Report the count of lines in the records that contain "will", without any added text.

○ ○ ○

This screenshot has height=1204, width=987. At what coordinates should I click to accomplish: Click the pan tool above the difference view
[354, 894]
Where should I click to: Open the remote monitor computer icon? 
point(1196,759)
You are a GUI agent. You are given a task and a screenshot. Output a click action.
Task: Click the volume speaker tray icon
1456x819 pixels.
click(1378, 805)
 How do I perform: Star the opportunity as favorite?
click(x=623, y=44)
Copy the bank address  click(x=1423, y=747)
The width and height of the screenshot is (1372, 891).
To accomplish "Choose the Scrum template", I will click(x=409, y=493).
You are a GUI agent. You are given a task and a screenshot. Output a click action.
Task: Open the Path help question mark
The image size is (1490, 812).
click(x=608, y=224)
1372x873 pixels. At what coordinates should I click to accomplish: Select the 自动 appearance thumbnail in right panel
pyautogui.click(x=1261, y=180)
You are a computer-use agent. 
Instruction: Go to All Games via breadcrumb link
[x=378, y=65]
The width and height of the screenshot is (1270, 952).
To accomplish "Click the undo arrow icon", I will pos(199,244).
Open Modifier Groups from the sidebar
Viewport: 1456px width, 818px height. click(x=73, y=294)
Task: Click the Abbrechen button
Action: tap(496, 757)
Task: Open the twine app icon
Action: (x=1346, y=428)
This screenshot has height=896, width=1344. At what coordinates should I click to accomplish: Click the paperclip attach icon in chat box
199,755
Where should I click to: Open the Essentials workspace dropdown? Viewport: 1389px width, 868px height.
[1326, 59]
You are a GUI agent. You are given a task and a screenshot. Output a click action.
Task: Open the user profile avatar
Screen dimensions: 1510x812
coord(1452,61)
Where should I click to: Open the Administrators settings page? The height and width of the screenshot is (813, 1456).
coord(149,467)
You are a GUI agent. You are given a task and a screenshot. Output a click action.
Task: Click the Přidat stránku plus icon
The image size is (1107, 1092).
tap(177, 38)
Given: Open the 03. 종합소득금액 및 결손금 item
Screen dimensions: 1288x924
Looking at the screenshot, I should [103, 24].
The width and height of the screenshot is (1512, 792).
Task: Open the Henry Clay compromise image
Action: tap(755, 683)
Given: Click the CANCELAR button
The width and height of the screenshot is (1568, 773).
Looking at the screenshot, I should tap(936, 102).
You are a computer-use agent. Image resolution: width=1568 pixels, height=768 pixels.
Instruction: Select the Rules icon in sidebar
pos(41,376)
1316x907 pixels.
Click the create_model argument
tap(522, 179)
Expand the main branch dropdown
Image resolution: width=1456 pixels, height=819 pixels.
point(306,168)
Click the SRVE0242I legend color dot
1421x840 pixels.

○ ○ ○

Exercise solution: 2